The weather for the 15-day Pioneer 15 expedition aboard the R/V Neil Armstrong came in like a lion and left like a lamb. As the ship departed the Woods Hole dock on 28 October, the sky was gray, the air damp, and the forecast foreboding as the 10- member scientific team and the crew of the R/V Neil Armstrong headed toward the Pioneer Array, about 75 nautical miles south of Martha’s Vineyard.

During Leg 1, the ship had some rocky days and briefly sought the protection of Menemsha Bight on the northwest side of Martha’s Vineyard as Tropical Storm Zeta passed through and brought her fury with her. Leg 2 of the journey brought with it clear skies and smooth sailing. The following shows the wind and pressure data from the ship throughout the Pioneer 15 cruise.

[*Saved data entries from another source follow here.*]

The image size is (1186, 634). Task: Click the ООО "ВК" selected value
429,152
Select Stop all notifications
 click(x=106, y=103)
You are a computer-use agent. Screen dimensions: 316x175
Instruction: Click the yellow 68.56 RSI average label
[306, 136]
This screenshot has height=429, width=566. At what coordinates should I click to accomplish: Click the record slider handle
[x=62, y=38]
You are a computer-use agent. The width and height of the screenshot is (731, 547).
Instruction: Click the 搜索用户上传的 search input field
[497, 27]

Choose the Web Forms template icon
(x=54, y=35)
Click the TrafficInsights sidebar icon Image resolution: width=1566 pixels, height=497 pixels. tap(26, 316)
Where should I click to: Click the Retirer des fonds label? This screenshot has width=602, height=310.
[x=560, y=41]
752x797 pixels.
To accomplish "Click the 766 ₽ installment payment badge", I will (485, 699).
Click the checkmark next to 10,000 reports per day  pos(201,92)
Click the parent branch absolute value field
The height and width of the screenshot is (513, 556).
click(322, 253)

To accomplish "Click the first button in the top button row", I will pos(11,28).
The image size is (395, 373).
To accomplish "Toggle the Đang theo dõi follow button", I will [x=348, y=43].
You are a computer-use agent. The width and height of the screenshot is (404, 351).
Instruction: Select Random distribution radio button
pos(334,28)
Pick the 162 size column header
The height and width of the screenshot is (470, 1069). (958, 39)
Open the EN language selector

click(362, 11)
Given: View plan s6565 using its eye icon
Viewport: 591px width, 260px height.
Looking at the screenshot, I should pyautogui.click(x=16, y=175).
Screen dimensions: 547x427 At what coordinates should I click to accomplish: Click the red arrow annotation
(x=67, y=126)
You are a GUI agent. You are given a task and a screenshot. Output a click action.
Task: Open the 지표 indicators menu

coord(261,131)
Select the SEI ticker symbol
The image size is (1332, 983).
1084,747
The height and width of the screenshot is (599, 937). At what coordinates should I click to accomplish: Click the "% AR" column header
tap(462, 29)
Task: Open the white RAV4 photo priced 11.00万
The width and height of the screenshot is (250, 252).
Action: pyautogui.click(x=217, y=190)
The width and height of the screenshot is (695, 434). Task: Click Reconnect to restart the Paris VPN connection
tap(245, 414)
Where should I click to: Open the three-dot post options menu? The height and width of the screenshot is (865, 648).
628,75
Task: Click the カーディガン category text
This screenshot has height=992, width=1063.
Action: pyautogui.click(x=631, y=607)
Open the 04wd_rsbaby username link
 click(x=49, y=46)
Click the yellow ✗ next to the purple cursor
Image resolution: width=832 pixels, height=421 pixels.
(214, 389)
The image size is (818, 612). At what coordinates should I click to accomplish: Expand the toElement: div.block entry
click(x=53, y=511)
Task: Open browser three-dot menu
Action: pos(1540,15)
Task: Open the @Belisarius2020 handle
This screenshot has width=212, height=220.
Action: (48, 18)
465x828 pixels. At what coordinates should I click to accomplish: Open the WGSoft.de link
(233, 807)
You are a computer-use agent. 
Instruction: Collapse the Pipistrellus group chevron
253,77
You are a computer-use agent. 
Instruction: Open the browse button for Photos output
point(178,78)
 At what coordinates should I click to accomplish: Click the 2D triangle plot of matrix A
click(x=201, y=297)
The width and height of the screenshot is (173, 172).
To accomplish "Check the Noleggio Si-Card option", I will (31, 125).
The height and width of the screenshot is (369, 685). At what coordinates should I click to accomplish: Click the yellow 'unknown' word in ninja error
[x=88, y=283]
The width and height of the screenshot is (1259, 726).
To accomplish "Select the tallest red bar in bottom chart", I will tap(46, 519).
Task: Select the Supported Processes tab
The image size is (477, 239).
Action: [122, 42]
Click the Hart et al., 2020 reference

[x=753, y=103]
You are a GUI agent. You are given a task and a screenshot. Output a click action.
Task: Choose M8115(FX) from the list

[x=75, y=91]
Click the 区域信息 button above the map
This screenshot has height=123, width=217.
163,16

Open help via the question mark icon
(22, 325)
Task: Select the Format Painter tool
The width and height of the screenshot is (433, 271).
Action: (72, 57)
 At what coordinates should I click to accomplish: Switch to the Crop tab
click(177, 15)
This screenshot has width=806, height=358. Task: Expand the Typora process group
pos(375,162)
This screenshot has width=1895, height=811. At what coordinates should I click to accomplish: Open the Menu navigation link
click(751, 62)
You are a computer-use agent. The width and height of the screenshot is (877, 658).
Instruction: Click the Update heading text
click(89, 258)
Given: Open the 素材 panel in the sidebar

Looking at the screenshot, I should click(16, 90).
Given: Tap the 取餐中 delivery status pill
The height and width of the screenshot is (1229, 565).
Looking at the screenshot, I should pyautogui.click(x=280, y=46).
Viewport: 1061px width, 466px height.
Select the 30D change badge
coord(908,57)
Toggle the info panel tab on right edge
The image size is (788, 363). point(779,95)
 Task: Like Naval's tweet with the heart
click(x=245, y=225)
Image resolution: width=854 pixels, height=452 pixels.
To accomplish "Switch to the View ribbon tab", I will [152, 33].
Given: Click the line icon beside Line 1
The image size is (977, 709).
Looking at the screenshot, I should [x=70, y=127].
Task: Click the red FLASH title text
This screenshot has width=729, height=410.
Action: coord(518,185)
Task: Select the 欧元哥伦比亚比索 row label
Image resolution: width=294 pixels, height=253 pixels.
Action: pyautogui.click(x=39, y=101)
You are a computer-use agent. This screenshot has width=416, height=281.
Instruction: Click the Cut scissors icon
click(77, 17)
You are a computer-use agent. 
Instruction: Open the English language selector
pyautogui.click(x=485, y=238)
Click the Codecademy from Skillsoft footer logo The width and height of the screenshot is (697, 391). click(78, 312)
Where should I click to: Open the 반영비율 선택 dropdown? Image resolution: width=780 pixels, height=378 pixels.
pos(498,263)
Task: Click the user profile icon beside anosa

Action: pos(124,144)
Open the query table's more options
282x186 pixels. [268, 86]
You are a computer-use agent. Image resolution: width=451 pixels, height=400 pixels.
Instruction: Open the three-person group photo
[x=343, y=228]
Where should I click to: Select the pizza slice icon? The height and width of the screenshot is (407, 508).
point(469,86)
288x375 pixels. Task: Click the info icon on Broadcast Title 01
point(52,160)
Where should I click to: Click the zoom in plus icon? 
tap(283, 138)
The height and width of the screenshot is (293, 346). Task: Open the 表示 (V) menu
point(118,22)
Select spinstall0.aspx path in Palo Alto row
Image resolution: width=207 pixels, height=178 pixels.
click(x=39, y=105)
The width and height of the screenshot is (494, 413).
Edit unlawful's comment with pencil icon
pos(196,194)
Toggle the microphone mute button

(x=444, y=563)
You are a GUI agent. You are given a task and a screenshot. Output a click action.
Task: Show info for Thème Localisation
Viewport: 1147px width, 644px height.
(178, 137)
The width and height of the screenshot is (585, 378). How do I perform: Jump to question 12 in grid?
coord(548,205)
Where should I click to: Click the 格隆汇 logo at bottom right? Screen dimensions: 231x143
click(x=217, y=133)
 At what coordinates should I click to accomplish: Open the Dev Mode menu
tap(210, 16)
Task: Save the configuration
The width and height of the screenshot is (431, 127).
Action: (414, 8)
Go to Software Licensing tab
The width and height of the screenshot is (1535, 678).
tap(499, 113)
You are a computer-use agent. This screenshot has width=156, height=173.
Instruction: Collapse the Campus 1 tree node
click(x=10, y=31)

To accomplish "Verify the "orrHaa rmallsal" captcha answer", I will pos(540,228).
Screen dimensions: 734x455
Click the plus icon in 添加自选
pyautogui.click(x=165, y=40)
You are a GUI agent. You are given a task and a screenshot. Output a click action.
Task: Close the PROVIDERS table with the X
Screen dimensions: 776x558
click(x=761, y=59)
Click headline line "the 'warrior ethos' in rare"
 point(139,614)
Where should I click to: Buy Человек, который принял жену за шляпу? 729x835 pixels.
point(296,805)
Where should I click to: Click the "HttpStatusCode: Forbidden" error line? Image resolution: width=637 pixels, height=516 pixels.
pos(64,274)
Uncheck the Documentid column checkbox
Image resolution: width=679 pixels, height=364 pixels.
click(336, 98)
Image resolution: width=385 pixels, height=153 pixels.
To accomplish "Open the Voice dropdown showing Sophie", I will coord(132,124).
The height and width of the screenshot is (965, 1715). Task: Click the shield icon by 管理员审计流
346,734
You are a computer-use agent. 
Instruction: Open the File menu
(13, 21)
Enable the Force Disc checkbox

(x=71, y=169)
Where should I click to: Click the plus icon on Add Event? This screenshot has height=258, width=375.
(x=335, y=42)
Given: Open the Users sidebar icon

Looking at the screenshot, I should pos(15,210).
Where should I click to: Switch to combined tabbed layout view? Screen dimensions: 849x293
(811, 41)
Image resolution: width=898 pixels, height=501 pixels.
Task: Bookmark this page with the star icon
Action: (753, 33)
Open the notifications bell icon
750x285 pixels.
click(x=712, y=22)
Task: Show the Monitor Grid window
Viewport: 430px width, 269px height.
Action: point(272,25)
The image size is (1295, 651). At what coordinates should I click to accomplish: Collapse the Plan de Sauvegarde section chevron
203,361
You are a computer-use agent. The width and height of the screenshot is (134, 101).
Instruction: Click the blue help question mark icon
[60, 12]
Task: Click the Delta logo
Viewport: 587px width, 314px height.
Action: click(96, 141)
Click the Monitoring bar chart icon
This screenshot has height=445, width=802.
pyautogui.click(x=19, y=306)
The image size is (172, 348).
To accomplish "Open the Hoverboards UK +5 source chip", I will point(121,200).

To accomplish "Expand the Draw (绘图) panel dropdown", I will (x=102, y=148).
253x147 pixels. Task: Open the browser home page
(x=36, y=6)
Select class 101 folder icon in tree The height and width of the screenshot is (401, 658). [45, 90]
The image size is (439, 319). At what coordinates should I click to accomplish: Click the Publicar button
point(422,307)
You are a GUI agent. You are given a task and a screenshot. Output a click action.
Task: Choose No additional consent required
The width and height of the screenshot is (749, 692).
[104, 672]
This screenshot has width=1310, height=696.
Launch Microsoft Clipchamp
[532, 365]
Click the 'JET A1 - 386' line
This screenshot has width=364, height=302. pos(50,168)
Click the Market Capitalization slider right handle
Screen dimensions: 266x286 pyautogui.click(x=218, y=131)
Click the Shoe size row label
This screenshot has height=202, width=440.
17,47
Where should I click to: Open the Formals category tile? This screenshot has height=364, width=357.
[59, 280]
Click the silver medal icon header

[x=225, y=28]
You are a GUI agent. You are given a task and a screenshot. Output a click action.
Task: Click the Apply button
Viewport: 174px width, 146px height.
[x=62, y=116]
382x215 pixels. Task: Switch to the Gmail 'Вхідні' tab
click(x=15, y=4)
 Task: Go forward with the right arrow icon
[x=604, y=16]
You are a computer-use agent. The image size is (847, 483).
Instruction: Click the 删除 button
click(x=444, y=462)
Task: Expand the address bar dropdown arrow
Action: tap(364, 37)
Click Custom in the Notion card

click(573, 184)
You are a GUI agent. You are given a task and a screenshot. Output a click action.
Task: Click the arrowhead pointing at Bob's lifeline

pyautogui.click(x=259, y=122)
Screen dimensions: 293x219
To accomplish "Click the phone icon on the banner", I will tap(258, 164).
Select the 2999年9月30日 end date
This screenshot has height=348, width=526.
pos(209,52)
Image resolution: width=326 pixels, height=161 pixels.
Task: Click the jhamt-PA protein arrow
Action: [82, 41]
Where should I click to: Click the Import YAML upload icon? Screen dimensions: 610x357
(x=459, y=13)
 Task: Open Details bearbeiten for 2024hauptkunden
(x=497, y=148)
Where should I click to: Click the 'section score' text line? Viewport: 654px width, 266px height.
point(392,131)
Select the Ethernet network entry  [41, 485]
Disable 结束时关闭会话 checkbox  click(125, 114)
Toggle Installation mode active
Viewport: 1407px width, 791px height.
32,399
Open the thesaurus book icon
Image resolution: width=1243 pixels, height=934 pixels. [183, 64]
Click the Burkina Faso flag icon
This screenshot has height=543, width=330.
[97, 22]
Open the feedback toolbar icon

Wind speed, direction, and barometric pressure from the met mast of the R/V Neil Armstrong. The green lines indicate when the ship arrived at the Array, the red lines show when it departed. The solid lines are for Leg 1 and Leg 2, and the dashed lines are the excursion to Menemsha in Leg 1.  Credit: Sheri N. White (WHOI)

Chief Scientist Sheri N. White said, “Despite the difficult weather, we had a very successful mission. The team recovered and deployed three coastal surface moorings and a profiler mooring, and deployed two winter coastal profiler moorings. We also were able to recover three gliders, and collect shipboard and CTD data in the vicinity of the Array.  We planned on a bit of flexibility in the schedule due to the late fall departure, which always brings with it unpredictable conditions.”

The expedition was conducted in two legs because all of the moorings could not be accommodated on the ship at the same time. The Team returned to home port at the conclusion of the cruise on 11 November, when they disembarked after a month of being either in isolation or at sea away from friends and family.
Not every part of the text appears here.